> [What the task asks]: Extract, from the records beneath this instruction, each line that contains the word "calendar".

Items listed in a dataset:
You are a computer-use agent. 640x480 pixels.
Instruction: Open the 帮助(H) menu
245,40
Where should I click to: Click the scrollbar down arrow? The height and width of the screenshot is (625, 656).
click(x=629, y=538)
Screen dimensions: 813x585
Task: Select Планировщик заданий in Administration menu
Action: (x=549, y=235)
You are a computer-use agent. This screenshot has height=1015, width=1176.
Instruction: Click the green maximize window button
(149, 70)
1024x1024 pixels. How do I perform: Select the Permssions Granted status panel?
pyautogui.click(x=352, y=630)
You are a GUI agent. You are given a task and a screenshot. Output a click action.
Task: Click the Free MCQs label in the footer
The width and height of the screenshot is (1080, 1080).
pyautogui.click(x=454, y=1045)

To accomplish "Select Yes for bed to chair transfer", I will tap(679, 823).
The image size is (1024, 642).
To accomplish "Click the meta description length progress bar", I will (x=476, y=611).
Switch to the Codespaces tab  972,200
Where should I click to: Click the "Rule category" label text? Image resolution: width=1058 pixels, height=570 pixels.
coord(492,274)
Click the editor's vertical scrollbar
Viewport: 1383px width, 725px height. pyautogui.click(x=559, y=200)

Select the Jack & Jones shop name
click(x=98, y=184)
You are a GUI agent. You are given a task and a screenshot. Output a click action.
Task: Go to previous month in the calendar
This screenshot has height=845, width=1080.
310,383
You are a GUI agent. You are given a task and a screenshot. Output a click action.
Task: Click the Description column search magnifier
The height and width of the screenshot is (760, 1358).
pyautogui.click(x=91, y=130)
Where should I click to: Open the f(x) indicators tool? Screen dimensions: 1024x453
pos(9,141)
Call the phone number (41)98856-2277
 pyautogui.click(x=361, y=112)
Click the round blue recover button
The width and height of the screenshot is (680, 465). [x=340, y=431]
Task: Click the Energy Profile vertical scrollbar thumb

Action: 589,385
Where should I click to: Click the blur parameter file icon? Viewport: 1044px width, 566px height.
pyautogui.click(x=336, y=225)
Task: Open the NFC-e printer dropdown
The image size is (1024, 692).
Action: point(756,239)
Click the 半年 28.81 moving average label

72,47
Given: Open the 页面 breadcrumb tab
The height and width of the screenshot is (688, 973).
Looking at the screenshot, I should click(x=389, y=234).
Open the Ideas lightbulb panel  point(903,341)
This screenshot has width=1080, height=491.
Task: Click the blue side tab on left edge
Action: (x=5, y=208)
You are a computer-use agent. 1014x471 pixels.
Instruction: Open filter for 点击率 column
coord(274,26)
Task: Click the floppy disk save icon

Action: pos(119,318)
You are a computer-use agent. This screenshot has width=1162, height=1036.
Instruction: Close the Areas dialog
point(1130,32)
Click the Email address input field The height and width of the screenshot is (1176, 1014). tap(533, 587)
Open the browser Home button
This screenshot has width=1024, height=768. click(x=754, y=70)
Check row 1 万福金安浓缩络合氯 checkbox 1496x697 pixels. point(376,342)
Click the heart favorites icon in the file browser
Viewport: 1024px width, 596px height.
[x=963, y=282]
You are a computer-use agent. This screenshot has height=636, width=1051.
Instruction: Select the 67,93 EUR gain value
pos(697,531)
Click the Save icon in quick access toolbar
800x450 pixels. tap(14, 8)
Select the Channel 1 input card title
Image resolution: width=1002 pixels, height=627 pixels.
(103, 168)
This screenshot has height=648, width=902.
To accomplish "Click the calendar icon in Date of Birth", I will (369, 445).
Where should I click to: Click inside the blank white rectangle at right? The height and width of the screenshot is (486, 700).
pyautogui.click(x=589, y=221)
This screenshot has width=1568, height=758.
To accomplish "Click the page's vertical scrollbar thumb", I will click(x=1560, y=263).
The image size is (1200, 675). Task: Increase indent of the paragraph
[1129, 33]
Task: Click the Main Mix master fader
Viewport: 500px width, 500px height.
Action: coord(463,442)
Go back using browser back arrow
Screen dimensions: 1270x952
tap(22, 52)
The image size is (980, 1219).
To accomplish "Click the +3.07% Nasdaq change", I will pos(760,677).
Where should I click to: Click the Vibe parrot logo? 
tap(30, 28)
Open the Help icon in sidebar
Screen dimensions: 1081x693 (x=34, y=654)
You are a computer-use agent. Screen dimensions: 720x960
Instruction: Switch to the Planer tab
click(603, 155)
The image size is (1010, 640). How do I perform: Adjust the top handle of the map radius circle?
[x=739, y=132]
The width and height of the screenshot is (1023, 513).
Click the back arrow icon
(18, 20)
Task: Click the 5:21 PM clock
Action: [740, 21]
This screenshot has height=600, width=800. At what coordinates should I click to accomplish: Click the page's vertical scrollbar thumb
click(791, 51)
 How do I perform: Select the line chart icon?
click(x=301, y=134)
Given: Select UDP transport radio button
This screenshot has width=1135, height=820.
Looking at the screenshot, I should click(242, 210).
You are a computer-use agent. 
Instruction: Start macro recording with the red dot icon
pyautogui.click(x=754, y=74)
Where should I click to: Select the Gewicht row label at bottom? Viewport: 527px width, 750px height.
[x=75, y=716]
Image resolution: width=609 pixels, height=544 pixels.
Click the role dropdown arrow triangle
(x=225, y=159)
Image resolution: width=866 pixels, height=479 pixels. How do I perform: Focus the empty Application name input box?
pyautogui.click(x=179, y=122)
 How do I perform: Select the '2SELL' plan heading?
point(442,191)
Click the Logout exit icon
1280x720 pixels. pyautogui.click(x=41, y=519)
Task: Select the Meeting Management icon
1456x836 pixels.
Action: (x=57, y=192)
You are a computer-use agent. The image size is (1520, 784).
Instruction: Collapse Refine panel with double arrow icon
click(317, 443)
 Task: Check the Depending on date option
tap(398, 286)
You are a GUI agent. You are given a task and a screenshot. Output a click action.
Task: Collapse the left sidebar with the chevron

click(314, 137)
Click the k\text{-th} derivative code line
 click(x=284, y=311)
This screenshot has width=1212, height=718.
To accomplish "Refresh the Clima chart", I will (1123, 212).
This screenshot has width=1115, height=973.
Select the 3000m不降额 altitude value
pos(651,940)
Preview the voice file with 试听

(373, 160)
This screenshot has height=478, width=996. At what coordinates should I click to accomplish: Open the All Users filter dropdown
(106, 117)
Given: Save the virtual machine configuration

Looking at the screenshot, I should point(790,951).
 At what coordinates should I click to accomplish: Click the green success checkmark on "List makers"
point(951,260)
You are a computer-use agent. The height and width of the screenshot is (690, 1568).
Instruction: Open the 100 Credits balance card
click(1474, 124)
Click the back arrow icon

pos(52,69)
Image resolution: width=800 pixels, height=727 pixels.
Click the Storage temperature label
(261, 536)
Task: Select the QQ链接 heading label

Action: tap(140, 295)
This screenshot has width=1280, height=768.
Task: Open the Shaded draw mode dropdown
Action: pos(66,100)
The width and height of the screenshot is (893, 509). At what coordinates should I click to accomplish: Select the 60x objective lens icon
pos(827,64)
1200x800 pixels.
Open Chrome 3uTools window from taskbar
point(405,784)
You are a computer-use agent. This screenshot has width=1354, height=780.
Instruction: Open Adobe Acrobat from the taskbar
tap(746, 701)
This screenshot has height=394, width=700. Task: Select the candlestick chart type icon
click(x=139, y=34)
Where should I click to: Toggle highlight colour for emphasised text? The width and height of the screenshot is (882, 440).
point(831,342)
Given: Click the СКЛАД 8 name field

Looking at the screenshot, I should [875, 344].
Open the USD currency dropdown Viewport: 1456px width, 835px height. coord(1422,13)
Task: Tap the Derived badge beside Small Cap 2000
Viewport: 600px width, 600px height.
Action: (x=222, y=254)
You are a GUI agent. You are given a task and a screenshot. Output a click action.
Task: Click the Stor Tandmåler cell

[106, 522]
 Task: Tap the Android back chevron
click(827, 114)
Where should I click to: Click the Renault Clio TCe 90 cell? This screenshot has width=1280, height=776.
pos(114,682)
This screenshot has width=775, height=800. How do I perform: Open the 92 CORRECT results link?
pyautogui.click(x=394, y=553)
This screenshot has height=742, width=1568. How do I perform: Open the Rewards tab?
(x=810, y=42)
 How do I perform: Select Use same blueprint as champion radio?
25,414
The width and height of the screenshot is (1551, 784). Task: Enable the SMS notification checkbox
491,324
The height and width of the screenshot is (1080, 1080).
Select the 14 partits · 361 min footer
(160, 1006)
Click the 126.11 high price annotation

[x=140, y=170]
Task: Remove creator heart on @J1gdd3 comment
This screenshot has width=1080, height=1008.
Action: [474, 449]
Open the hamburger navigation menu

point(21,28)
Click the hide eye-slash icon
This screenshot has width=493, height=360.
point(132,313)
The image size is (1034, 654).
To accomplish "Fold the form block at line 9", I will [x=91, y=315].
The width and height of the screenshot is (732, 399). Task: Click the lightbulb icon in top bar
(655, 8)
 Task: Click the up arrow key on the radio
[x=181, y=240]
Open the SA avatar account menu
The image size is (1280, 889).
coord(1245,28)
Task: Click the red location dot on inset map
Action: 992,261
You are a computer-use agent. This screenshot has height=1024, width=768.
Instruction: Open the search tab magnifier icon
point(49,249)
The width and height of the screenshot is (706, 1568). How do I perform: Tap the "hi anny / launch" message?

> [Solution]:
Task: Go to previous month in the calendar
To accomplish "Click the calendar icon in Date of Birth", I will (369, 445).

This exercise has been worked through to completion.